Old Mom? it's a state of mind

Yesterday I went to the Vancouver Aquarium with Brahm, one of my sister in laws and her 7 year old son ... it was a nice rainy Vancouver day for the trip :) ... growing up on the West Coast I have to say I love me a rainy soaked day :)

We had such a great time together and loved watching my nephews enthusiasm as he bounced from window to window and listening to him laugh and giggle in the frog exhibit where he could control a video of frogs eating bugs ... he giggled and laughed it was so contagious!!

While we were watching the Penguin show a lady stood close by me with her little boy and Brahm was fussing as he had been doing ALL day .. like he is so seriously spoiled he has so many people to hold him all the time that he has started not cooperating in the stroller ... yah not fun ... anyways the mom said to her son who was obviously VERY interested in the baby to go talk to Brahm as babies love kids .. and sure enough the little boy soon captivated Brahm's attention .. it was really sweet!

The mom asked me ... is this your first? ... I get asked that a lot and I love watching peoples reactions when I say No as a matter of fact this is my 5th child.... she quickly responded oh he is my 5th too .. and so of course how women do who find a similar connection the conversation quickly picked up!! we probably should have moved away from the "show" we were probably a little rude talking, even quietly, when people were trying to listen to the lady talk about the penguins!

This other mom was in her 40's as well ... I didn't ask how far cuz I never want to be asked that same question!!! and her 5th was a bit of a surprise .... then she said to me ... " you look great! the reason I asked if this was your first is because you look so young, I never would have thought you were in your 40's or had grown children" ...

I COULD HAVE KISSED HER

talk about making my day ... she made my MONTH!!

So of course as I started to ponder this I wondered at how much we put ourselves down ... how quickly I critic my dark circles and sagging body parts ...lol .... it's sad but true ... I feel tired and feel like I am too old for all this a lot of the time .. I am so quick to say that very thing in fact " I am too old for this" ... and yet here I am ... apparently I am not too old for this cuz THIS is happening!! and I wouldn't change it for the world!

I am an older mom yes... I have been asked several times now if I am the grandma ... BUT I am asked more times if this is my first ... so from now on I am going to take that as the greatest compliment and the fact that I look young enough that this could be my first ... and I am going to try to stop saying I am too old for this ... cuz I am not ... I am the perfect age for my dear sweet Brahm!!

 OK I know this isn't a good quality picture but this picture makes me laugh as I was zooming in to get a picture of the Octopus and when I looked through my photos I laughed at the grumpy looking fish that has appeared to Photo Bomb my photo!!
Brahm was a Mr Grumpy Pants yesterday .... teething is as much fun as I remember :/


My eternally happy go lucky nephew and his very unhappy spoiled baby cousin!!
pretty much wraps up the general mood for the day!

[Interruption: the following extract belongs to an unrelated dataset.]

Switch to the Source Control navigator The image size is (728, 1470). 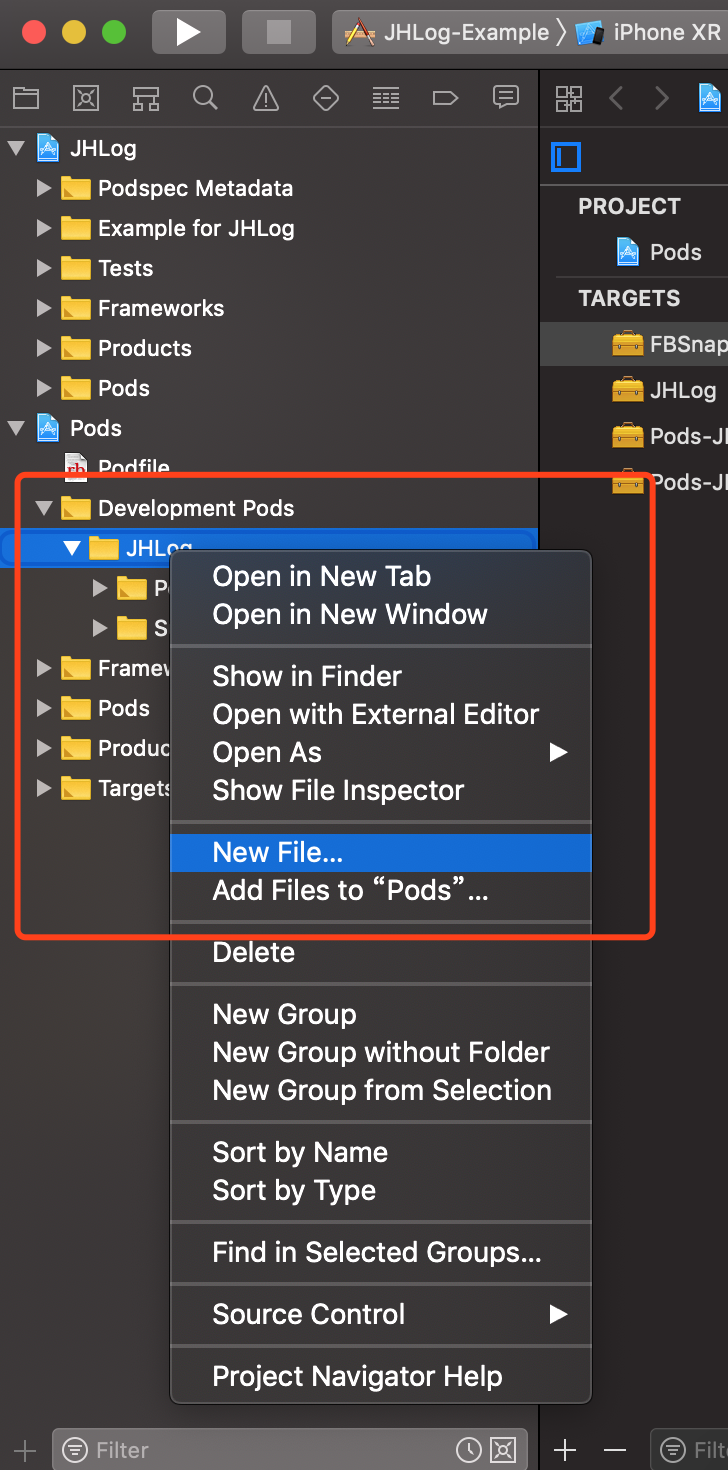[x=86, y=98]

When I did give in and hold the baby he quickly stopped crying and starting oooohing at all the fish ... I really can't wait to take him back when he is a little older and watch him run around and drive everyone batty :) 

Edited to add : I always seem to think of something else I want to say on the matter .. I know .. ME TALK?? MORE TO SAY??!!! shocking!!! ha ha

the other thing that was really nice about meeting this lady, a random stranger, yet another wonderfully aged mother?! was her having 5 kids too!! sometimes I almost feel apologetic for having so many kids.... it's hard not too at times when people look at you like you are some kind of freak for having produced so many offspring in this day and age ... looks like "why in the world" " what the hell were you thinking" ... my favourite is "you know there's a cure for that" that meaning having so many kids ... yup and yet I know that in a world where miscarriage wasn't a thing I would have had more yes you read that correct ... I would have had more then 5! :) ... and if Paul and I had met when we were younger I bet we would even had more then I ever thought!!! :) I love having SO MANY kids ... even when they drive me bonkers!!!